On Monday June 3, protests continued as people gathered in Taksim Square and erected barricades of rubble. Hundreds have been injured since the outbreak of the riots. Of the thousands who protested in Istanbul, Ankara and Izmir, as many as one thousand people were have been detained by Turkish police.
Protests which started around environmental concerns have now garnered the support of those who resist Turkish Prime Minister Erdogan’s Islamist agenda. Others oppose the government’s authoritarianism, still others have economic grievances and decry the costs associated with Erdogan’s support of rebels in neighboring Syria’s civil war.
While Erdogan does not appear ready to make concessions, we have seen that the failure to embrace the public mood can cause regimes to fall.
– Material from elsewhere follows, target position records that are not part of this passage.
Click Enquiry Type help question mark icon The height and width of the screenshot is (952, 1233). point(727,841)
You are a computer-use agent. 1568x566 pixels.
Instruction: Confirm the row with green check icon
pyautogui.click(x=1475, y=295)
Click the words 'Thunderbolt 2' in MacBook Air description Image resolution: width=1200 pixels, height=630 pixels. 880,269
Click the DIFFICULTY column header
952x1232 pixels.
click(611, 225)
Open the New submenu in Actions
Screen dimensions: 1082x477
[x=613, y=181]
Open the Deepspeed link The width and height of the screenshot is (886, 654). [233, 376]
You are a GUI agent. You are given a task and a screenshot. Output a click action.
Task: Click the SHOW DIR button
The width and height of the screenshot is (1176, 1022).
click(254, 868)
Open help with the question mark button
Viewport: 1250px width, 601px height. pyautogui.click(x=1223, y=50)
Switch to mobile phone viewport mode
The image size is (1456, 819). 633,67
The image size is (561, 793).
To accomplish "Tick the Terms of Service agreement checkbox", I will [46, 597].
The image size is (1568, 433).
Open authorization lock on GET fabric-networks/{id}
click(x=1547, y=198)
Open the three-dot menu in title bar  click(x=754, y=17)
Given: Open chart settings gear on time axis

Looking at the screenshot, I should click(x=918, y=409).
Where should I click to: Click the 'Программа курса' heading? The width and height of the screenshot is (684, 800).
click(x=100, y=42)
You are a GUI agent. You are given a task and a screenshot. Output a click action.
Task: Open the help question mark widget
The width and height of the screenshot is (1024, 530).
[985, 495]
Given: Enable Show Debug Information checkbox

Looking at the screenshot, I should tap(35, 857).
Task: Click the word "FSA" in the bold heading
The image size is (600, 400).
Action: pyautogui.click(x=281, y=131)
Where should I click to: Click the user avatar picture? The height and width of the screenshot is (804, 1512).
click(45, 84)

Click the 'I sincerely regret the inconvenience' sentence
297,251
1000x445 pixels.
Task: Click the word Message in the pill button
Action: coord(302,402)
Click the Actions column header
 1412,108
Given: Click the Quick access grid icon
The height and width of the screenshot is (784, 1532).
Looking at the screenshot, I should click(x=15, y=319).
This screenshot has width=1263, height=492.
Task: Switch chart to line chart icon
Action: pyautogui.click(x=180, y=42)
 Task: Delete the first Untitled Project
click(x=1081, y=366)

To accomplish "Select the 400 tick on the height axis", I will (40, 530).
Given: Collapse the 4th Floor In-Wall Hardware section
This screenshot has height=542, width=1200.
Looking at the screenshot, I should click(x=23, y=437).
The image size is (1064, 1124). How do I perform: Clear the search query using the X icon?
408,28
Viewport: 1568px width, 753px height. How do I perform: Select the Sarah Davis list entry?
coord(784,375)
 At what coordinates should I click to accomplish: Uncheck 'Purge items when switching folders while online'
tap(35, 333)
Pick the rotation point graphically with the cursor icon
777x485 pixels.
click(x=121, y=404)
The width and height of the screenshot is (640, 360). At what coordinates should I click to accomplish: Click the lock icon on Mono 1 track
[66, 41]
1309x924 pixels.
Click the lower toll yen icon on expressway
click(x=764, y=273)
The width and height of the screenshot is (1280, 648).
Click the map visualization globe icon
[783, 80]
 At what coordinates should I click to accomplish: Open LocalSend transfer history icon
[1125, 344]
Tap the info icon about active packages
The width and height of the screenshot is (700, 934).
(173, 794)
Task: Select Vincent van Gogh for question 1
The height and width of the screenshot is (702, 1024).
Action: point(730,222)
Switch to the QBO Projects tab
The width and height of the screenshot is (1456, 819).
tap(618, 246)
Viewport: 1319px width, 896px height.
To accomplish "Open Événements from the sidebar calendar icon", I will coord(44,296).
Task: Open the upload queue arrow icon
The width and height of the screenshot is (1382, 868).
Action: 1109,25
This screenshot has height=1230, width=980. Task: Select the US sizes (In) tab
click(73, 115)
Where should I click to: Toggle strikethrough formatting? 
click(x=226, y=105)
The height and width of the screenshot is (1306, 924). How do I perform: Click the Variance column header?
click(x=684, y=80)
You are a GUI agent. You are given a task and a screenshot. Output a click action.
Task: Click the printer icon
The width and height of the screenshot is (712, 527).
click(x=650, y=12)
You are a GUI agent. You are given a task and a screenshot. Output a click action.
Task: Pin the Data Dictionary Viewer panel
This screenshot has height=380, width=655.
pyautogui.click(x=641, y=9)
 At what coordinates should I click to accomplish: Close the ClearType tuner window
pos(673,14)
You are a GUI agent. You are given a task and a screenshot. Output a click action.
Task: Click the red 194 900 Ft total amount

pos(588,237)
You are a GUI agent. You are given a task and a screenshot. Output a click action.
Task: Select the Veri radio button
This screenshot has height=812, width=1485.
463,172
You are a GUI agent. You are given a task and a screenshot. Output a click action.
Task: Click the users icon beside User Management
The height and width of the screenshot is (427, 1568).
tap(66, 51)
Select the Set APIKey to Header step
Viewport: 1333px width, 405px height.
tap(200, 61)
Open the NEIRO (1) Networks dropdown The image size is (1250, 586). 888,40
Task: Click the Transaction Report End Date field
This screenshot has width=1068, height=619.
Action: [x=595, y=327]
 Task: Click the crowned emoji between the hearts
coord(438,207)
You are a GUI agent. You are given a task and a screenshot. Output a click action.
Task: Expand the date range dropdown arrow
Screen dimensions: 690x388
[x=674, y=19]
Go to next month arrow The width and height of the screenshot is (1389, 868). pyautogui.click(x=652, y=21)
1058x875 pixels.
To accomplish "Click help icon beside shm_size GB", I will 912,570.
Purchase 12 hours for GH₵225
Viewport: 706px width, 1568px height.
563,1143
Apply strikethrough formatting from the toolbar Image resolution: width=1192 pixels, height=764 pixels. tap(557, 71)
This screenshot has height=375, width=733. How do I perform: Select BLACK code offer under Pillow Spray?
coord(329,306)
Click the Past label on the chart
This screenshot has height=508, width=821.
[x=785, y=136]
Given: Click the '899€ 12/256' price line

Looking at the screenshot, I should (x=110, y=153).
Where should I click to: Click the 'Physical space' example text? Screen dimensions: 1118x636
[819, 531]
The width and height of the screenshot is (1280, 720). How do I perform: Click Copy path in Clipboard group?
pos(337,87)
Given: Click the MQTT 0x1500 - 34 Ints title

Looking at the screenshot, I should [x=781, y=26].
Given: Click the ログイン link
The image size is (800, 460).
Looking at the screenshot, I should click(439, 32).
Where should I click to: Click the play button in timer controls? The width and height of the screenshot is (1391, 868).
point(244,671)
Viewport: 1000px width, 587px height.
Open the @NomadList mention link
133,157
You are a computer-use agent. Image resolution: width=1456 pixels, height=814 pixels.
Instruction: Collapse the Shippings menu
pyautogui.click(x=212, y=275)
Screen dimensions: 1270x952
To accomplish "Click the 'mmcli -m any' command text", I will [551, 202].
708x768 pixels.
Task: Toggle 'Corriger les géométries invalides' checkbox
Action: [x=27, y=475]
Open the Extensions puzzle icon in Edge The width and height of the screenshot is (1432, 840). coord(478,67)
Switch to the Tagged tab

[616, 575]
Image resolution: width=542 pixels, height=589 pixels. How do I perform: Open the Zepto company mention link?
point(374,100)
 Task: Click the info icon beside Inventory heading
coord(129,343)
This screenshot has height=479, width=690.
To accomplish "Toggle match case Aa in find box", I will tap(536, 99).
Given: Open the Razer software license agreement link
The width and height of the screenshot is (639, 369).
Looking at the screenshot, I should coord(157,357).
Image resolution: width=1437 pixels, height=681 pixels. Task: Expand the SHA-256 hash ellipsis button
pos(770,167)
We have seen how the Arab Spring has led to environmental and other changes throughout the Middle East and North Africa. These movements are not be so easily mollified by force.
However, even if the Turkish government succeeds in quelling the protests, the unrest has unstoppable economic implications. In response to the violence, Turkish financial markets have fallen by more than six percent and the lira fell to 16-month lows.
“Whatever happens, there is no going back.” read one of the messages scrawled on banners brandished by the protestors. These demonstrations are more than impassioned protest, this is the voice of a people who are increasingly vocal about the need for change. While this augers the potential for dangerous instability, it also speaks to the power of environmental protest to spark national activism.
This is about far more than resistance to urban development projects, this is about the Turkish democracy and the power of popular movements to augur environmental reforms and social justice.